When we think of addiction, we think of drugs, alcohol and gambling primarily but in the years ahead that's going to shift to technology as well and it's worth drawing parallels.

Intuitively, they're different types of addiction in that those others are inherently unhealthy while technology use can be tremendously productive and healthy. Yet at some point a line can be crossed, we're just not yet entirely sure where that is.

Even at lower levels smartphones are a problem. I constantly see parents neglecting their children to look at their cellphones.

Barclays is out with a report today on this topic and the smartphone backlash, especially among teens and Generation Z. It's interesting reading and includes this depressing graphic.

Barclays looks at the market implications, specifically the likelihood of a backlash and what might be done about it.
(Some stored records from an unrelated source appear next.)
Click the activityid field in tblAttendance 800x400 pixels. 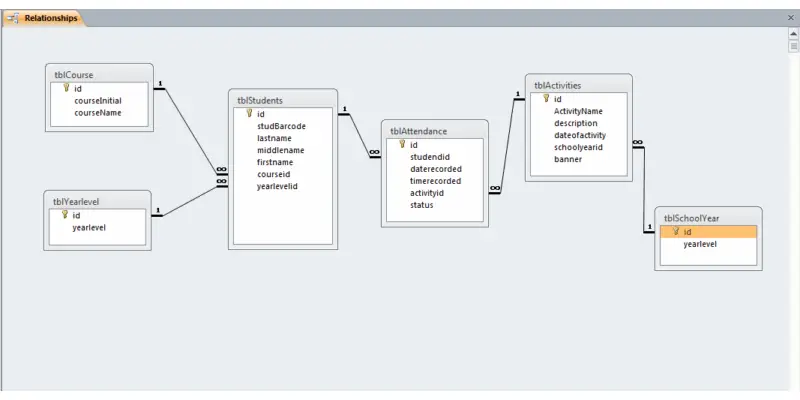point(427,193)
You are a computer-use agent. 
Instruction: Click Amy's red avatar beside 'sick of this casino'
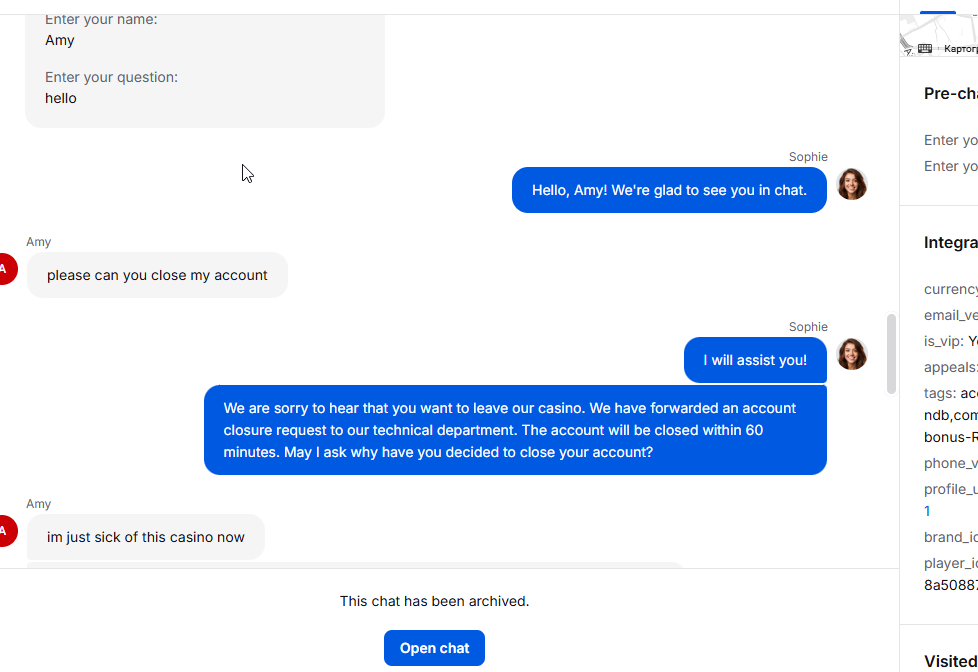click(x=6, y=531)
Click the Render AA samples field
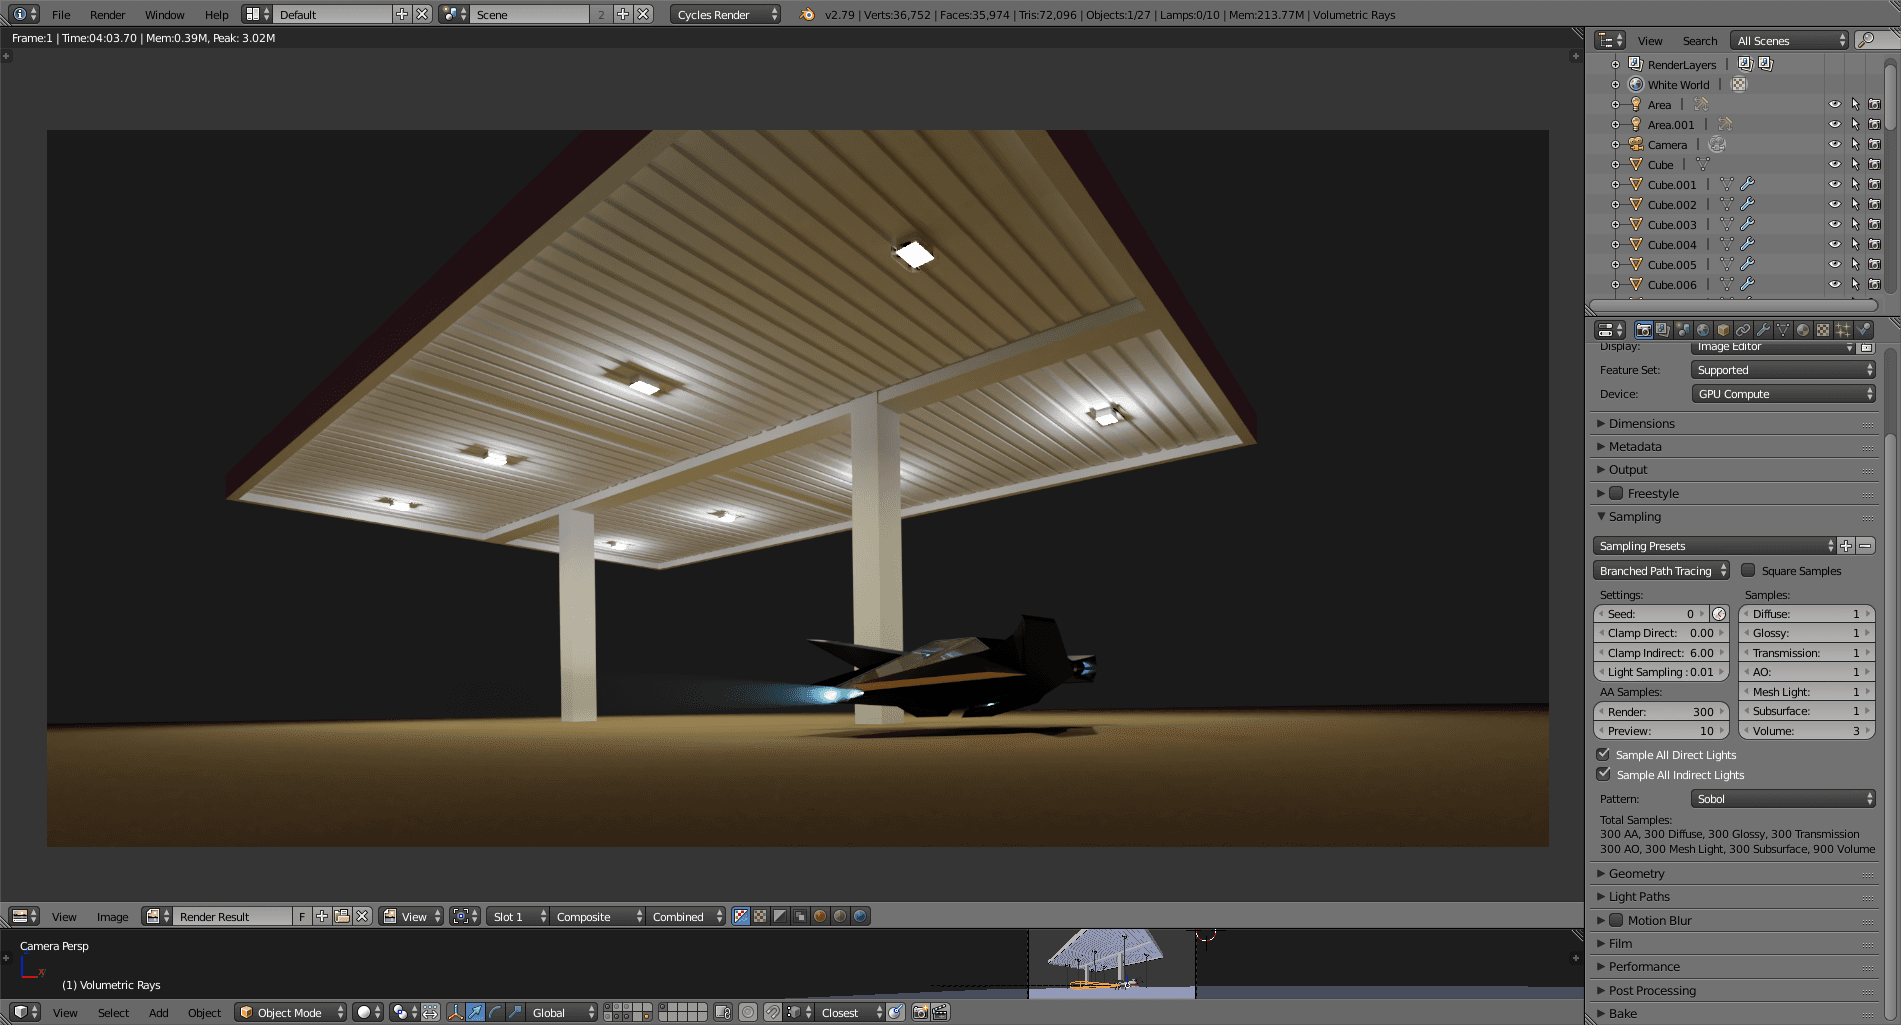The image size is (1901, 1025). [x=1660, y=712]
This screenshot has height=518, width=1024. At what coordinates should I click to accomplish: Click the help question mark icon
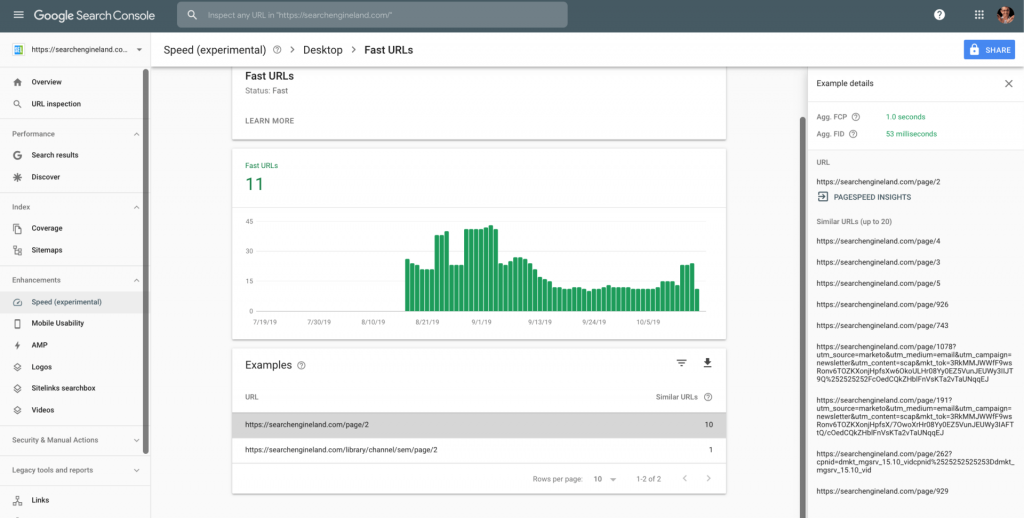click(x=939, y=14)
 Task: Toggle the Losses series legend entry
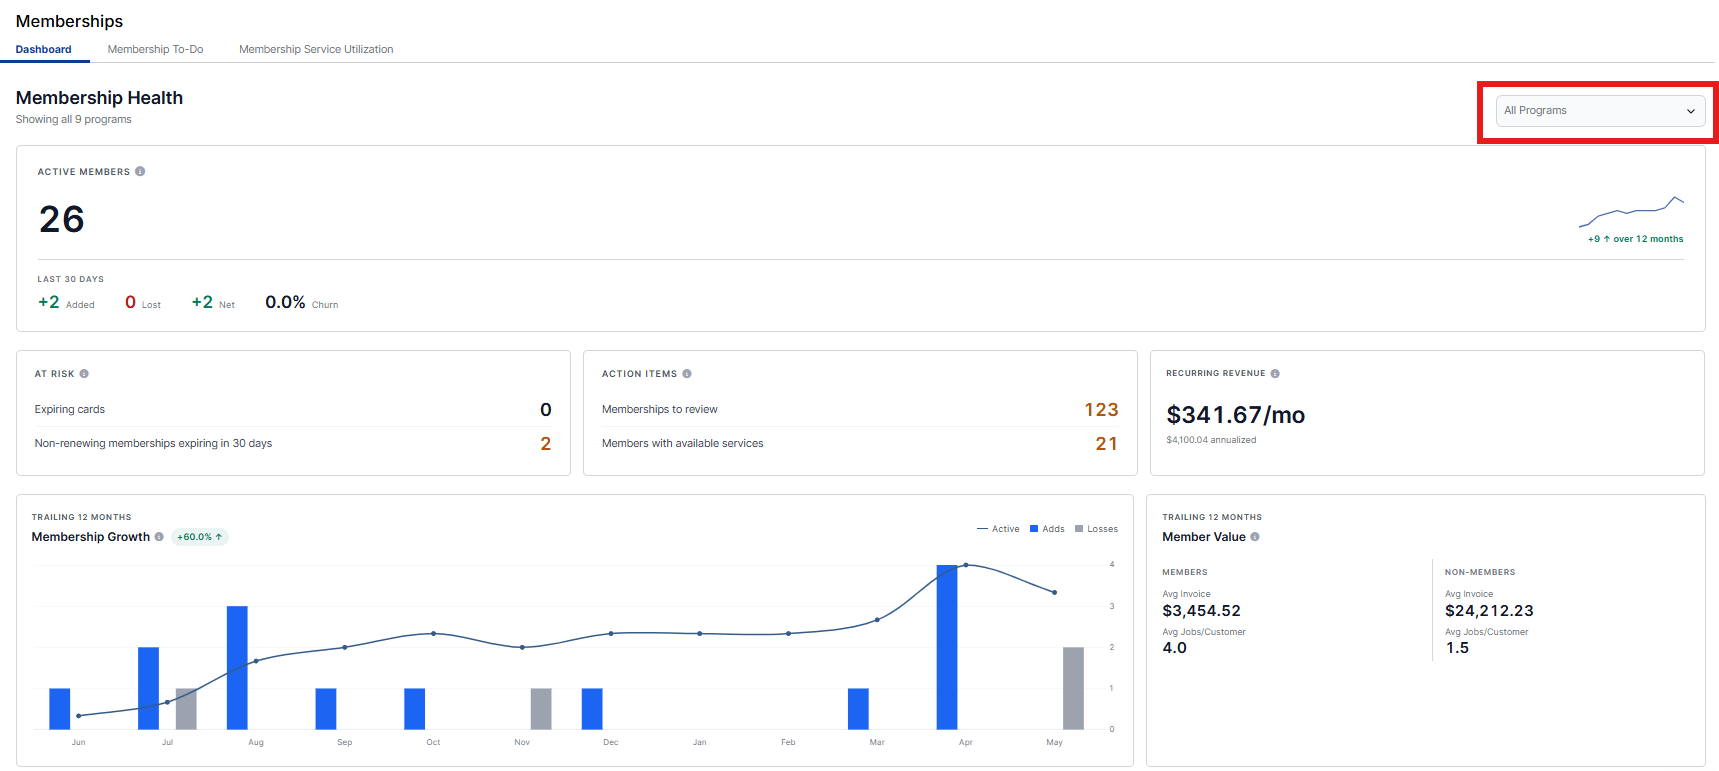pyautogui.click(x=1096, y=529)
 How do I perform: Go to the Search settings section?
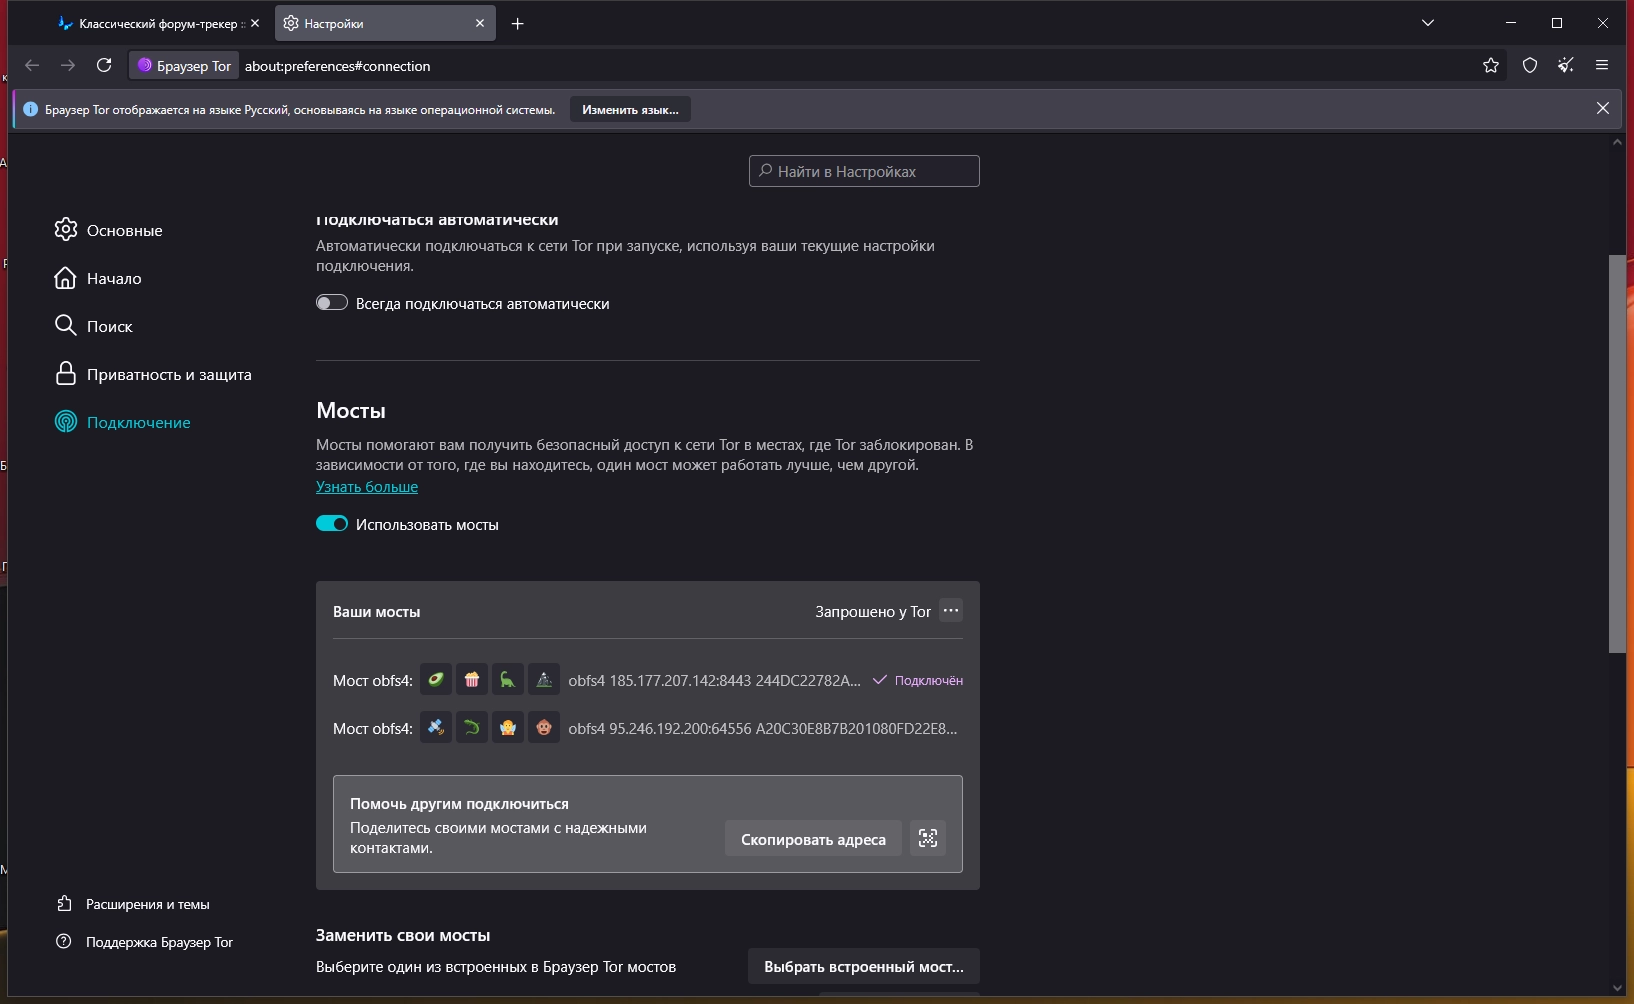pyautogui.click(x=109, y=326)
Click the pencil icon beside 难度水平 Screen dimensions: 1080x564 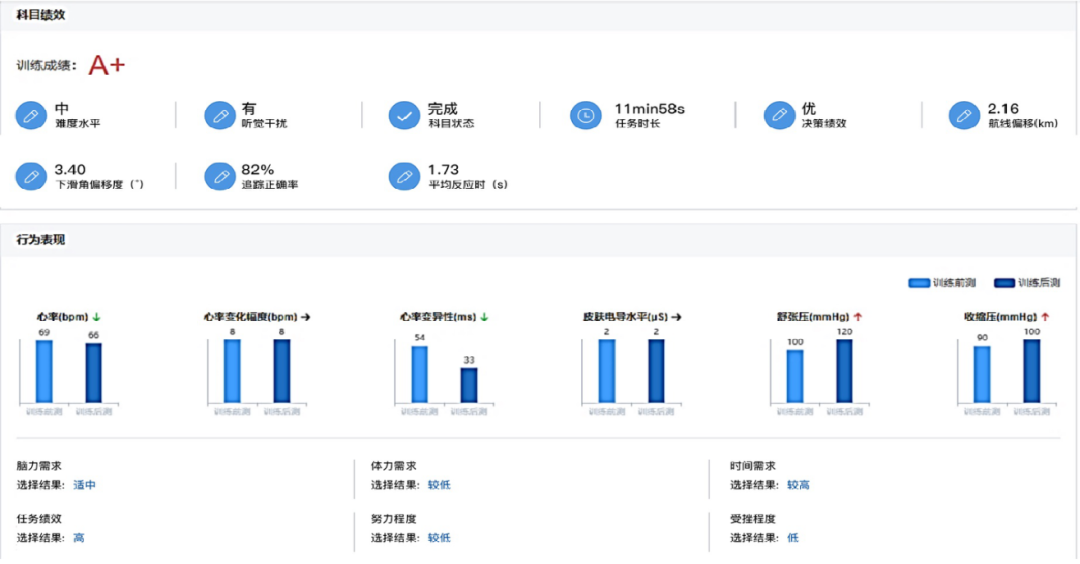[31, 116]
That's where the problems start. Here's the issue as I see it:

  1. Audio/visual technology has made incredible progress
  2. The knowledge of how to make an app/game addictive is complete
  3. An addictive product is a licence to print money
  4. We may still only be at the beginning. AI and personalization could make it an order of magnitude more addictive

If you look at those survey numbers, the cultural backlash is already here, it's just not quite at a tipping point yet. What happens when we get there? They talk about petitioning companies and apps for ethical use of technology. That's some pie-in-the-sky stuff. Even if you wanted to, there's no way to know where to draw the line and if you tried to do something legally, the US Supreme Court would stop it on free speech.

So I have no idea where it ends, but this line from  Michael Mercier CEO of Screen Education is a worrisome sign for the future:

"A majority of Gen Z has expressed a strong desire to curb their smartphone use, but are finding themselves unable to do so. They realize that they are not engaging as deeply as they would like to in so many dimensions of their lives, and it frustrates them."

At this point, it's not necessarily an FX problem or economic problem but it will probably morph into a societal problem and there will be winners and losers.